> **What this task involves**: Reformat the following lines as a numbered list and omit any blank lines.

> **Exercise material**:
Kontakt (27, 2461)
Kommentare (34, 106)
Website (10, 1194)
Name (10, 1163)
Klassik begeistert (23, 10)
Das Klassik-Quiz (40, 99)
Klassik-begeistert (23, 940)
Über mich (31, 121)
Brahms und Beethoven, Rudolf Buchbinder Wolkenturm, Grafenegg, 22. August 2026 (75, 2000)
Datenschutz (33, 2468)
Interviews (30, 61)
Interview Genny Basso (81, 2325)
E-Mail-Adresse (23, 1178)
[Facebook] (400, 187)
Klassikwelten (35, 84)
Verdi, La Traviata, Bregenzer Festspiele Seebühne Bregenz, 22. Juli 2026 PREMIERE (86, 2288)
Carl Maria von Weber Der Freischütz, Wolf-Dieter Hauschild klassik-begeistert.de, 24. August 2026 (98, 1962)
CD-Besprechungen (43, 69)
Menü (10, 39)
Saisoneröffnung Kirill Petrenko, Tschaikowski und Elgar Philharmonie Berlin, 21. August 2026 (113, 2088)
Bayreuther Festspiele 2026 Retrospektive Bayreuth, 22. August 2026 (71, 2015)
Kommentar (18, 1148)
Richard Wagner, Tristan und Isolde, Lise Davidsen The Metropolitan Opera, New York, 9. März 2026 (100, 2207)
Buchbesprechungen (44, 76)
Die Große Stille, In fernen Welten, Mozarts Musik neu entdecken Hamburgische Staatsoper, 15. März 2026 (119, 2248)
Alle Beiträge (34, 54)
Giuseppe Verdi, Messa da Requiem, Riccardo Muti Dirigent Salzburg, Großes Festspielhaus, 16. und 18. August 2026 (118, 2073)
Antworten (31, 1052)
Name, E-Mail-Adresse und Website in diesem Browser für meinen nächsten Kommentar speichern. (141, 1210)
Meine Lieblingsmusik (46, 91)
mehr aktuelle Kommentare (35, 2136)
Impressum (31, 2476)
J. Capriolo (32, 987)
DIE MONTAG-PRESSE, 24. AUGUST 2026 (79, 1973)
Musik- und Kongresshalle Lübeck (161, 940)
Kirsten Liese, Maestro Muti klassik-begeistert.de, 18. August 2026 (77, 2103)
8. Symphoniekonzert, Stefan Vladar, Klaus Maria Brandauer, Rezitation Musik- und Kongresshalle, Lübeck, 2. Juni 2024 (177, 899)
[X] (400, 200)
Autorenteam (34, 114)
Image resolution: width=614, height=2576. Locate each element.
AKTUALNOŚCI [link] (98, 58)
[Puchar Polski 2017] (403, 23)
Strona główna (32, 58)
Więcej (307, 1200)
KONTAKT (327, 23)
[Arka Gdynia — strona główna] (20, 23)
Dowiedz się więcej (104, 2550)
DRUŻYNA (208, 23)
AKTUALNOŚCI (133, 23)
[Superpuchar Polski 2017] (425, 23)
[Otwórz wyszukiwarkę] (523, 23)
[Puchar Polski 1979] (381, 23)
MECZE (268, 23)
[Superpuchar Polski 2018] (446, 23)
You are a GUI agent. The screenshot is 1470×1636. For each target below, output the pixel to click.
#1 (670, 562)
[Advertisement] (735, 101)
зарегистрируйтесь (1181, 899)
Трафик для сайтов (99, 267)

> **Exercise solution**:
1. Kontakt (27, 2461)
2. Kommentare (34, 106)
3. Website (10, 1194)
4. Name (10, 1163)
5. Klassik begeistert (23, 10)
6. Das Klassik-Quiz (40, 99)
7. Klassik-begeistert (23, 940)
8. Über mich (31, 121)
9. Brahms und Beethoven, Rudolf Buchbinder Wolkenturm, Grafenegg, 22. August 2026 (75, 2000)
10. Datenschutz (33, 2468)
11. Interviews (30, 61)
12. Interview Genny Basso (81, 2325)
13. E-Mail-Adresse (23, 1178)
14. [Facebook] (400, 187)
15. Klassikwelten (35, 84)
16. Verdi, La Traviata, Bregenzer Festspiele Seebühne Bregenz, 22. Juli 2026 PREMIERE (86, 2288)
17. Carl Maria von Weber Der Freischütz, Wolf-Dieter Hauschild klassik-begeistert.de, 24. August 2026 (98, 1962)
18. CD-Besprechungen (43, 69)
19. Menü (10, 39)
20. Saisoneröffnung Kirill Petrenko, Tschaikowski und Elgar Philharmonie Berlin, 21. August 2026 (113, 2088)
21. Bayreuther Festspiele 2026 Retrospektive Bayreuth, 22. August 2026 (71, 2015)
22. Kommentar (18, 1148)
23. Richard Wagner, Tristan und Isolde, Lise Davidsen The Metropolitan Opera, New York, 9. März 2026 (100, 2207)
24. Buchbesprechungen (44, 76)
25. Die Große Stille, In fernen Welten, Mozarts Musik neu entdecken Hamburgische Staatsoper, 15. März 2026 (119, 2248)
26. Alle Beiträge (34, 54)
27. Giuseppe Verdi, Messa da Requiem, Riccardo Muti Dirigent Salzburg, Großes Festspielhaus, 16. und 18. August 2026 (118, 2073)
28. Antworten (31, 1052)
29. Name, E-Mail-Adresse und Website in diesem Browser für meinen nächsten Kommentar speichern. (141, 1210)
30. Meine Lieblingsmusik (46, 91)
31. mehr aktuelle Kommentare (35, 2136)
32. Impressum (31, 2476)
33. J. Capriolo (32, 987)
34. DIE MONTAG-PRESSE, 24. AUGUST 2026 (79, 1973)
35. Musik- und Kongresshalle Lübeck (161, 940)
36. Kirsten Liese, Maestro Muti klassik-begeistert.de, 18. August 2026 (77, 2103)
37. 8. Symphoniekonzert, Stefan Vladar, Klaus Maria Brandauer, Rezitation Musik- und Kongresshalle, Lübeck, 2. Juni 2024 (177, 899)
38. [X] (400, 200)
39. Autorenteam (34, 114)
40. Image resolution: width=614, height=2576. Locate each element.
41. AKTUALNOŚCI [link] (98, 58)
42. [Puchar Polski 2017] (403, 23)
43. Strona główna (32, 58)
44. Więcej (307, 1200)
45. KONTAKT (327, 23)
46. [Arka Gdynia — strona główna] (20, 23)
47. Dowiedz się więcej (104, 2550)
48. DRUŻYNA (208, 23)
49. AKTUALNOŚCI (133, 23)
50. [Superpuchar Polski 2017] (425, 23)
51. [Otwórz wyszukiwarkę] (523, 23)
52. [Puchar Polski 1979] (381, 23)
53. MECZE (268, 23)
54. [Superpuchar Polski 2018] (446, 23)
55. You are a GUI agent. The screenshot is 1470×1636. For each target below, output the pixel to click.
56. #1 (670, 562)
57. [Advertisement] (735, 101)
58. зарегистрируйтесь (1181, 899)
59. Трафик для сайтов (99, 267)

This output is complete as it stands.